Romanzi da leggere online: 16° capitolo del romanzo “La voglio gassata”.

18 Agosto 2019

La 33^ puntata della rubrica “Romanzi da leggere online” prosegue con il sedicesimo capitolo del romanzo di Caterina Guttadauro La Brasca, “La voglio gassata”.

CAPITOLO 16°

Mi misi in cerca di una badante. Quando comprese cosa stavo facendo, mi manifestò il suo dissenso, ma quando le presentai Emy, cedette e forse con sollievo.

Emy era venuta i Italia per sostituire una sua amica, Gloria, incinta di una bambina che avrebbe visto la luce e si sarebbe chiamata Kimberly.

Quando guardavo Emy, mi assalivano dei dubbi: così minuta sembrava una bimba, era clandestina, non mi starò cacciando nei guai, pensavo?

Nel tempo mi dovetti ricredere, Emy era fortissima e, come diceva lei, Dio fa incontrare le persone giuste quasi per caso. Un pomeriggio, mi raccontò una storia che aveva vissuto una sua amica e che fugò i miei dubbi sul suo conto. Afez era venuta in Italia per necessità, come tanti della sua gente, poveri, malati, senza lavoro. Nonostante tutto amava quelle distese di sabbia arroventata d’estate, percorsa da uomini scalzi dietro a scarni animali che morivano d’arsura lungo le strade. Le donne smunte, con bambini attaccati ad un seno arido, floscio, vuoto di ogni legame con la vita. Membra sfinite, occhi incavati e l’unica soluzione per non lasciare alla morte i suoi figli era stata quella di partire. Andare verso luoghi estranei alla tua lingua, alle tue origini, abbandonare la tua famiglia per poterla aiutare.

Decidere di non vivere più dove e come si vuole non bastava.
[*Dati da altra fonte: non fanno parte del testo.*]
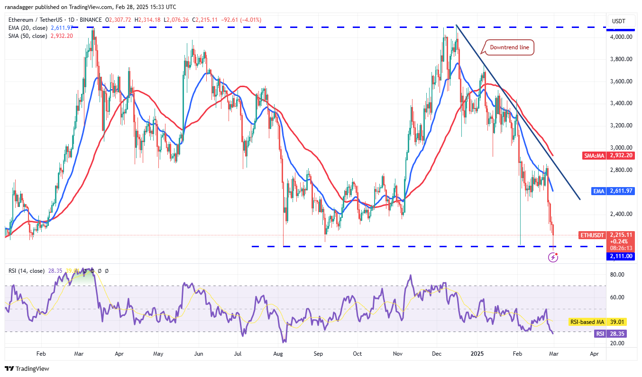Image resolution: width=642 pixels, height=377 pixels.
Task: Click the purple lightning bolt icon on the chart
Action: 553,258
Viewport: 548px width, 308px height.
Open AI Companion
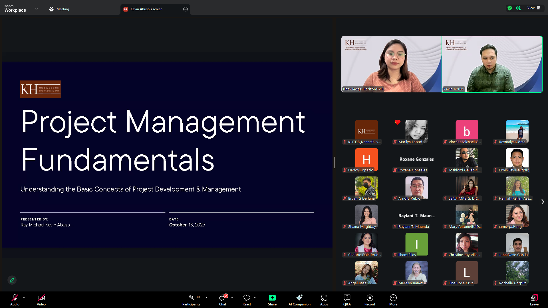click(299, 300)
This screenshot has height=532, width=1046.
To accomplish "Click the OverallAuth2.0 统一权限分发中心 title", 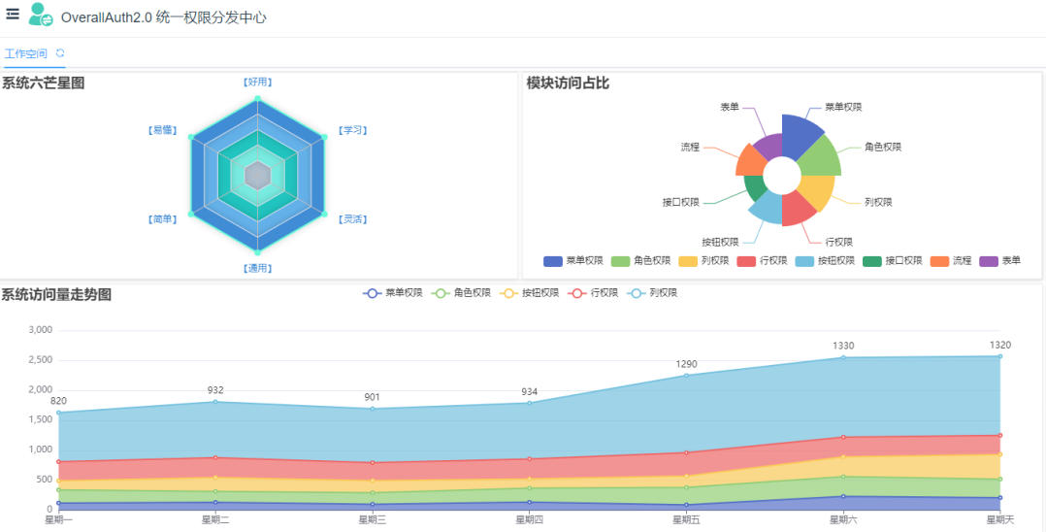I will pos(163,17).
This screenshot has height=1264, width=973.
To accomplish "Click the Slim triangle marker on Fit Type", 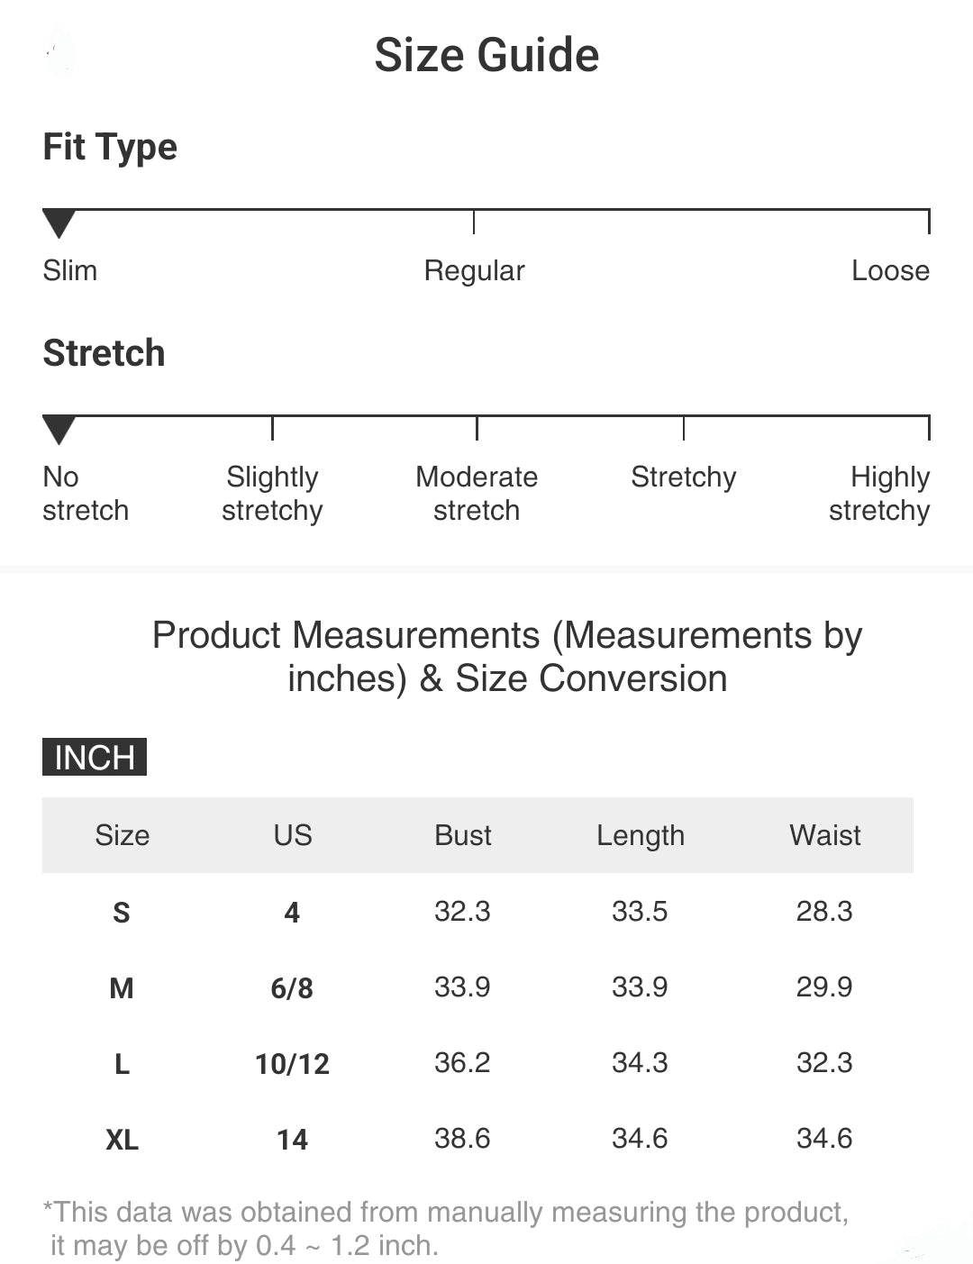I will pyautogui.click(x=59, y=223).
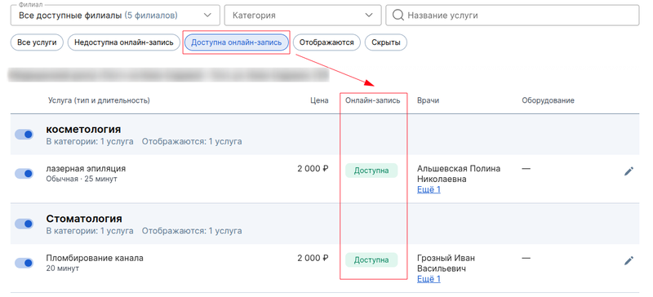Choose the Доступна онлайн-запись filter

pyautogui.click(x=237, y=42)
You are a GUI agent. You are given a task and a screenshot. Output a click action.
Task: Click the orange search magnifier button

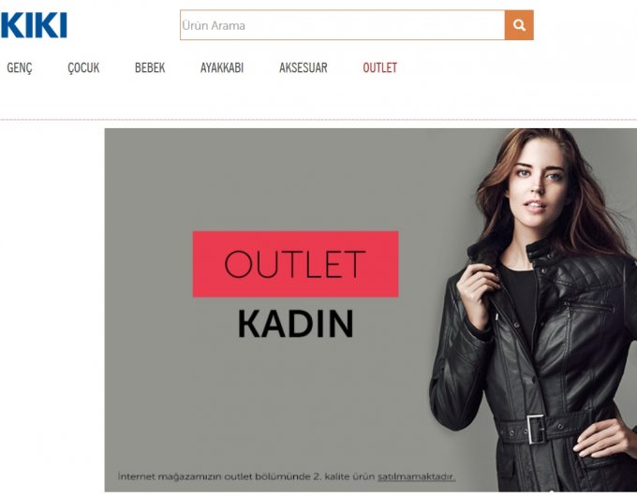[x=519, y=25]
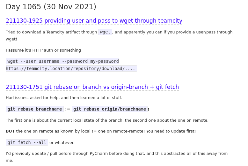Open the wget through teamcity post link
Image resolution: width=248 pixels, height=166 pixels.
[94, 21]
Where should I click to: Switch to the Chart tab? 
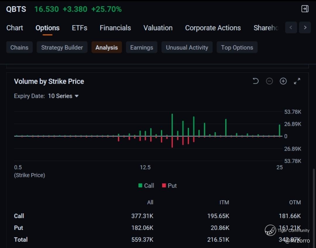click(15, 28)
Si diventava schiavi di sfruttatori, di mercanti del mare che ti chiedevano un prezzo impossibile per darti in cambio un posto in un barcone sgangherato dove rischiavi più che ad andare a nuoto. Sapeva che doveva farlo, nessuno al suo posto avrebbe potuto. Non si riuscivano a difendere più da niente: dalla malattia, dalle mosche, dalla miseria. Dove trovare il danaro per percorrere in una carretta quel mare oltre il quale ci poteva essere una forma più umana di vita? Ci si rivolge a gente senza scrupoli che lucrano sulla povera gente, dimenticando che tempo fa anche loro avevano fatto lo stesso viatico. Le trattative del prezzo erano estenuanti, poteva essere pagato in parte, il saldo all’arrivo dove Afez era aspettata da una cugina ed un’amica, vittime anche loro di uomini senza scrupoli, partiti servi e tornati padroni. Si ritrova una notte senza luna, assieme a tanti altri visi spaventati e confusi nel buio che stanno affidando la loro vita a dei mercenari.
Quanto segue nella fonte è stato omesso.